Private Sub CommandButton1_Click()

    Dim addin As Office.COMAddIn

    Dim addInUtils As ComServiceOleMarshal.AddinUtilities

    Set addin = Application.COMAddIns("ComServiceOleMarshal")

    Set addInUtils = addin.Object

    addInUtils.DoSomething

End Sub


So far, so good. Now, suppose you want to be able to fire events from your exposed add-in object. For example, say the custom taskpane has a button, and when the user clicks the button, you want to propagate the event out through the exposed add-in object. To achieve this, you would write an event interface which defines the events you want to expose. Then, specify that the add-in object class implements this event interface, using the ComSourceInterfaces attribute, documented
here:

// The delegate type for our custom event.

[ComVisible(false)]

public delegate void SomeEventHandler(object sender, EventArgs e);

 

// Outgoing (source/event) interface.

[ComVisible(true)]

[InterfaceType(ComInterfaceType.InterfaceIsIDispatch)]

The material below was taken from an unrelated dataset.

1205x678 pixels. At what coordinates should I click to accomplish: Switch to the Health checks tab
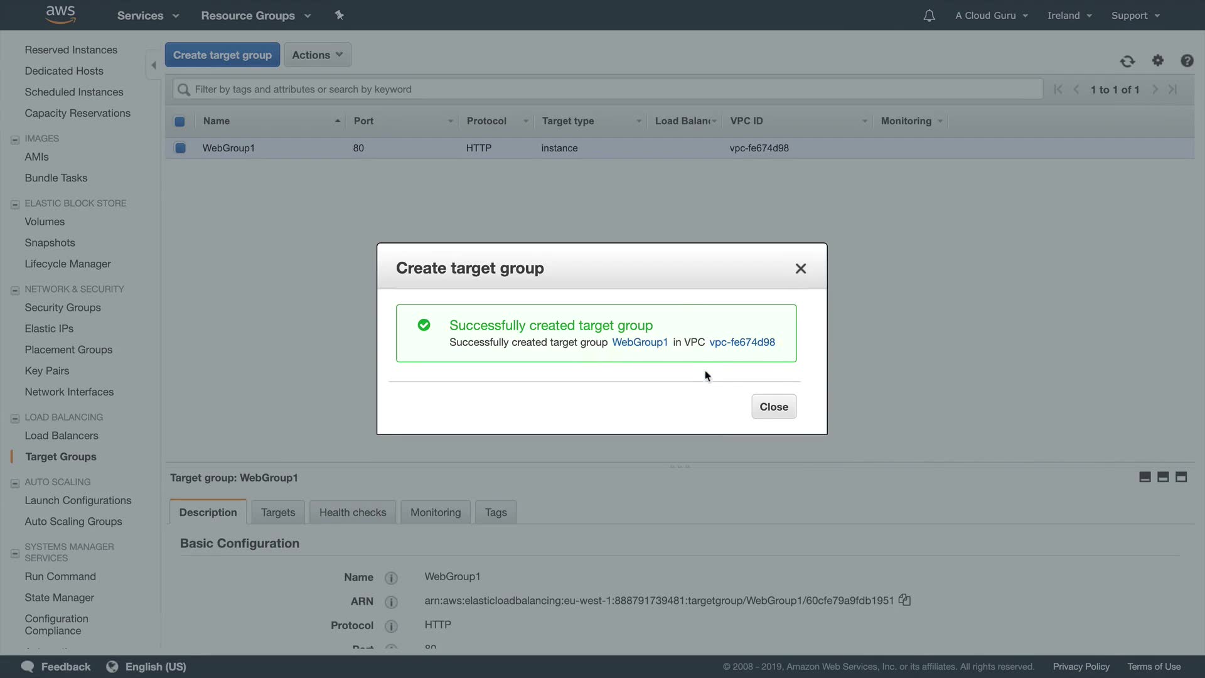point(352,512)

public interface IAddInEvents

{

    [DispId(1)]

    void SomeEvent(object sender, EventArgs e);

}

 

[ComVisible(true)]

[ClassInterface(ClassInterfaceType.None)]

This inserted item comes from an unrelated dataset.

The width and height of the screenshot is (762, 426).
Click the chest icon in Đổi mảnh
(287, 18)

[ComSourceInterfaces(typeof(IAddInEvents))]

public class AddInUtilities :

    StandardOleMarshalObject,

    IAddInUtilities

{       

    // Event field. This is what a COM client will hook up

    // their sink to.

    public event SomeEventHandler SomeEvent;

 

    public void DoSomething()

    {

        Globals.ThisAddIn.CreateNewTaskPane();

    }

 

    // We expose a method to allow the add-in class to

    // cause the event to fire.

    inernal void FireEvent(object sender, EventArgs e)

    {

        if (SomeEvent != null)

        {

            SomeEvent(sender, e);

        }

    }

}

The ThisAddIn class is enhanced to sink the Click event on the button, and re-fire it out through the exposed add-in object:

public partial class ThisAddIn

{

    private AddInUtilities addInUtilities;

 

    protected override object RequestComAddInAutomationService()

    {

        if (addInUtilities == null)

        {

            addInUtilities = new AddInUtilities();

        }

        return addInUtilities;

    }

 

    internal void CreateNewTaskPane()

    {

        UserControl uc = new UserControl();

        Button b = new Button();

        b.Text = "Click Me";

        b.Click += new EventHandler(b_Click);

        uc.Controls.Add(b);

        Microsoft.Office.Tools.CustomTaskPane taskPane =

            this.CustomTaskPanes.Add(uc, "New TaskPane");

        taskPane.Visible = true;

    }

 

    // When the user clicks the button on the taskpane,

    // we sink the Click event here, and fire the custom

    // event exposed from our IAddInUtilities object.

    internal void b_Click(object sender, EventArgs e)

    {

        addInUtilities.FireEvent(sender, e);

    }

}


Finally, the VBA client code is enhanced to use the WithEvents keyword when defining the add-in object, so that it can sink the propagated event:

Public WithEvents addInUtils As ComServiceOleMarshal.AddinUtilities

 

Private Sub CommandButton1_Click()

    Dim addin As Office.COMAddIn

    Set addin = Application.COMAddIns("ComServiceOleMarshal")

    Set addInUtils = addin.Object

    addInUtils.DoSomething

End Sub

 

Private Sub addInUtils_SomeEvent(ByVal sender As Variant, ByVal e As mscorlib.EventArgs)

    MsgBox "Got SomeEvent"

End Sub


Note: for this to work, in the VBE you need to add a reference to the add-in’s typelib, and to the typelib for mscorlib, which is typically in a path like this: C:\Windows\Microsoft.NET\Framework\v2.0.50727\mscorlib.tlb.

 

As an aside, note that Richard Cook, a developer in my team, has started a cool series of blog posts that  contrast .NET delegate-based event handling with classic COM IConnectionPoint eventing in managed code.